INPUT DATA ::
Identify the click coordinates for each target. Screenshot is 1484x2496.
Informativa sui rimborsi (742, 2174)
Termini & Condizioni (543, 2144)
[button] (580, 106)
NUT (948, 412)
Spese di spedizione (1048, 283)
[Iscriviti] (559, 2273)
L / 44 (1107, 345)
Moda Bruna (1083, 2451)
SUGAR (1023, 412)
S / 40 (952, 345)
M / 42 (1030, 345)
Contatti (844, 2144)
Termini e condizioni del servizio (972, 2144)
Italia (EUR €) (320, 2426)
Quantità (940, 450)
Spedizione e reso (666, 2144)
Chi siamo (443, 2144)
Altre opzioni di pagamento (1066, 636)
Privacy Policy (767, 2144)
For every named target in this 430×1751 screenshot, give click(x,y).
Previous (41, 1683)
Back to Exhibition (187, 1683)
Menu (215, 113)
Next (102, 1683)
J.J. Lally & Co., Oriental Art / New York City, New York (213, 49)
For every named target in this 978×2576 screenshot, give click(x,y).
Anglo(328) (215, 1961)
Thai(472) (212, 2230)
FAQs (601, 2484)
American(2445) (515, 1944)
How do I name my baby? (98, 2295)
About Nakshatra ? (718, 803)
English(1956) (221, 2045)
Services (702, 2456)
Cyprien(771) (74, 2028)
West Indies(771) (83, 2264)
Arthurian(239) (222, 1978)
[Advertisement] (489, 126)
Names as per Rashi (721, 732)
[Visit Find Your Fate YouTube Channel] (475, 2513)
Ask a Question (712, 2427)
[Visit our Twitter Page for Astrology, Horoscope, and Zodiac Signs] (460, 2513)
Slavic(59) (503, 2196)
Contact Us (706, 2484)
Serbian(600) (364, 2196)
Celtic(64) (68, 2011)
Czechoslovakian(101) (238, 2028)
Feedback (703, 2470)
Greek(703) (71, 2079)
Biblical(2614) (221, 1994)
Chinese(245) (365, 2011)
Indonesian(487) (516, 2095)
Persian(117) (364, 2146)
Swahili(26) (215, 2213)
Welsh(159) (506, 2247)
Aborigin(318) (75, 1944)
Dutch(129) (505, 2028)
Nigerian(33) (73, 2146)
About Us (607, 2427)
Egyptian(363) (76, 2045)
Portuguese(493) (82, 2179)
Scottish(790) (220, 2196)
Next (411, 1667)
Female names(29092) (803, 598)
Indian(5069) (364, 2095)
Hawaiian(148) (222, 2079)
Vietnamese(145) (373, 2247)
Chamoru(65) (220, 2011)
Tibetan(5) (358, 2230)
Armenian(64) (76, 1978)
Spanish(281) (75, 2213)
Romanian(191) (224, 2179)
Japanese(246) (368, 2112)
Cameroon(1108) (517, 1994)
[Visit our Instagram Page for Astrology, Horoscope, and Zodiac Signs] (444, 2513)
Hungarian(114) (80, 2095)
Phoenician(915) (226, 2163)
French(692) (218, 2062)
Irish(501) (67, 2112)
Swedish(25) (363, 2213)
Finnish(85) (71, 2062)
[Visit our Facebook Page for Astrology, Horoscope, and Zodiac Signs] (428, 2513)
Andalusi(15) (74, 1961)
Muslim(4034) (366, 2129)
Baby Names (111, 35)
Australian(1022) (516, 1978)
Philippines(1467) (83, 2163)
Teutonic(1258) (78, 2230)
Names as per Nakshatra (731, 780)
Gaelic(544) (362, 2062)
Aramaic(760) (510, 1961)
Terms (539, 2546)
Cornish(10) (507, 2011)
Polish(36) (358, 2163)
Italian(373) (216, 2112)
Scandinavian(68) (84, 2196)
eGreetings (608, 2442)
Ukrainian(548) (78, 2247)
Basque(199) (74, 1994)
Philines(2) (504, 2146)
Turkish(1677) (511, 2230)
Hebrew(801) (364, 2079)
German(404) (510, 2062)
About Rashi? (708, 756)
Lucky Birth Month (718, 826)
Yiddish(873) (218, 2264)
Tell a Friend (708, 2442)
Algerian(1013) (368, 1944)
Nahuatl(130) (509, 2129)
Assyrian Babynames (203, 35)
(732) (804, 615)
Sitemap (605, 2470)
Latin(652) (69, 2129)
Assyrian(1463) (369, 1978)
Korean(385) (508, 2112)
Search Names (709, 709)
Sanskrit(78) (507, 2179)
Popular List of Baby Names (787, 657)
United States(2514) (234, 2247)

PROBLEM DESCRIPTION ::
Please print exactly what appears from the first line of the data through the line with "Ask a Question (712, 2427)", including both of those lines and nothing past them.

REPLY TO THE TASK ::
Identify the click coordinates for each target. Screenshot is 1484x2496.
Informativa sui rimborsi (742, 2174)
Termini & Condizioni (543, 2144)
[button] (580, 106)
NUT (948, 412)
Spese di spedizione (1048, 283)
[Iscriviti] (559, 2273)
L / 44 (1107, 345)
Moda Bruna (1083, 2451)
SUGAR (1023, 412)
S / 40 (952, 345)
M / 42 (1030, 345)
Contatti (844, 2144)
Termini e condizioni del servizio (972, 2144)
Italia (EUR €) (320, 2426)
Quantità (940, 450)
Spedizione e reso (666, 2144)
Chi siamo (443, 2144)
Altre opzioni di pagamento (1066, 636)
Privacy Policy (767, 2144)
For every named target in this 430×1751 screenshot, give click(x,y).
Previous (41, 1683)
Back to Exhibition (187, 1683)
Menu (215, 113)
Next (102, 1683)
J.J. Lally & Co., Oriental Art / New York City, New York (213, 49)
For every named target in this 978×2576 screenshot, give click(x,y).
Anglo(328) (215, 1961)
Thai(472) (212, 2230)
FAQs (601, 2484)
American(2445) (515, 1944)
How do I name my baby? (98, 2295)
About Nakshatra ? (718, 803)
English(1956) (221, 2045)
Services (702, 2456)
Cyprien(771) (74, 2028)
West Indies(771) (83, 2264)
Arthurian(239) (222, 1978)
[Advertisement] (489, 126)
Names as per Rashi (721, 732)
[Visit Find Your Fate YouTube Channel] (475, 2513)
Ask a Question (712, 2427)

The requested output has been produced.